== Source material ==

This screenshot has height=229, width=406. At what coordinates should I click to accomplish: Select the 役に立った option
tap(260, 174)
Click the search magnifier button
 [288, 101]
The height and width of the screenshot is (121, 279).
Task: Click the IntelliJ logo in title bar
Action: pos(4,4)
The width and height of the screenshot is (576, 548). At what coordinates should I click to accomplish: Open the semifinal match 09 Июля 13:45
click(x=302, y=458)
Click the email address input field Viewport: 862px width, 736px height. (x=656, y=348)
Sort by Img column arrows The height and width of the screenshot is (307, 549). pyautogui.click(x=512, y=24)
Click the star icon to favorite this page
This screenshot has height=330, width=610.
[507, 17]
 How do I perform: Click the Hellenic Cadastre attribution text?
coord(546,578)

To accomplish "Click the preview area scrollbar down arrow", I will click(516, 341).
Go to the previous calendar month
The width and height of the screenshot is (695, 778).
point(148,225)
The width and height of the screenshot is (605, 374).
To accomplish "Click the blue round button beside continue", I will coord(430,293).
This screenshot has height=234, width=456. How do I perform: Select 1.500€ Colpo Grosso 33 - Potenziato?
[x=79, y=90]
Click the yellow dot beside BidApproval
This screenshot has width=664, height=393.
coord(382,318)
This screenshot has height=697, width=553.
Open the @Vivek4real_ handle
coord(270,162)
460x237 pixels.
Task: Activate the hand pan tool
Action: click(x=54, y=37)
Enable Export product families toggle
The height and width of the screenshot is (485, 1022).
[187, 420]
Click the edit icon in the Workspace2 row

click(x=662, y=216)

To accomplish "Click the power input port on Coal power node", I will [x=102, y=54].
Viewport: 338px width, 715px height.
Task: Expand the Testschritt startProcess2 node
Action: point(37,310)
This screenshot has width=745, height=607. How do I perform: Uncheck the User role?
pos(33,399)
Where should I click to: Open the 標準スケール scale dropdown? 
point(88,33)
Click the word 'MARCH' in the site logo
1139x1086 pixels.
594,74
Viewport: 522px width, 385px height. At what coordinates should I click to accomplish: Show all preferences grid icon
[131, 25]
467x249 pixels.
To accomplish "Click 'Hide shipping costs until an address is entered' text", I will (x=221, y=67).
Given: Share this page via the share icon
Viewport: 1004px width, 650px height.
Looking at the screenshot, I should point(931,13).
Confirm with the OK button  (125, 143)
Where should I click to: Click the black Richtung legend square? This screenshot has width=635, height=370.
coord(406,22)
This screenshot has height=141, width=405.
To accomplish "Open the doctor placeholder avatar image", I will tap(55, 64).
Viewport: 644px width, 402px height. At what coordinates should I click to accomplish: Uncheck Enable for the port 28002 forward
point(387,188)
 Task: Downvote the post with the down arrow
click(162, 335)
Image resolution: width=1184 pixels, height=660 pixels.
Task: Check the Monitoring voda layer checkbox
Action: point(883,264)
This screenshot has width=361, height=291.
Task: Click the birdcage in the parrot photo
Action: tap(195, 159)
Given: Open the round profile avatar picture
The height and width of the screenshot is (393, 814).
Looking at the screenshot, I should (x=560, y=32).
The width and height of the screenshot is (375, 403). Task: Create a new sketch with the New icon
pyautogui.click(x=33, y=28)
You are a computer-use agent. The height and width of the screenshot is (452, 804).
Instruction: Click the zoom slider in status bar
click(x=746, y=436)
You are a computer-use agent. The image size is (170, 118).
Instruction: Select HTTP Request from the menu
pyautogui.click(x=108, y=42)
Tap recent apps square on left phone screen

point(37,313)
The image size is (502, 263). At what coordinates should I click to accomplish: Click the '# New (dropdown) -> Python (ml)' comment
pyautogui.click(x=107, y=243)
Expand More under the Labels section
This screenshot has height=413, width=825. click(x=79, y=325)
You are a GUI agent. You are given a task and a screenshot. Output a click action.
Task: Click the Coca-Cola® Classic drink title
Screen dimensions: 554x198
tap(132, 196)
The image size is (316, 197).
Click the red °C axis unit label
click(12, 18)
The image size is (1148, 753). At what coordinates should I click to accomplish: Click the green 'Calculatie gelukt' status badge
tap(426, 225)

===

Instructions for the task:
Find each line in the rows above that contains the word "dropdown" and copy it out. Case counts, so only count a line where the word matches in case.

Solution below:
Where should I click to: Open the 標準スケール scale dropdown? 
The image size is (502, 263). At what coordinates should I click to accomplish: Click the '# New (dropdown) -> Python (ml)' comment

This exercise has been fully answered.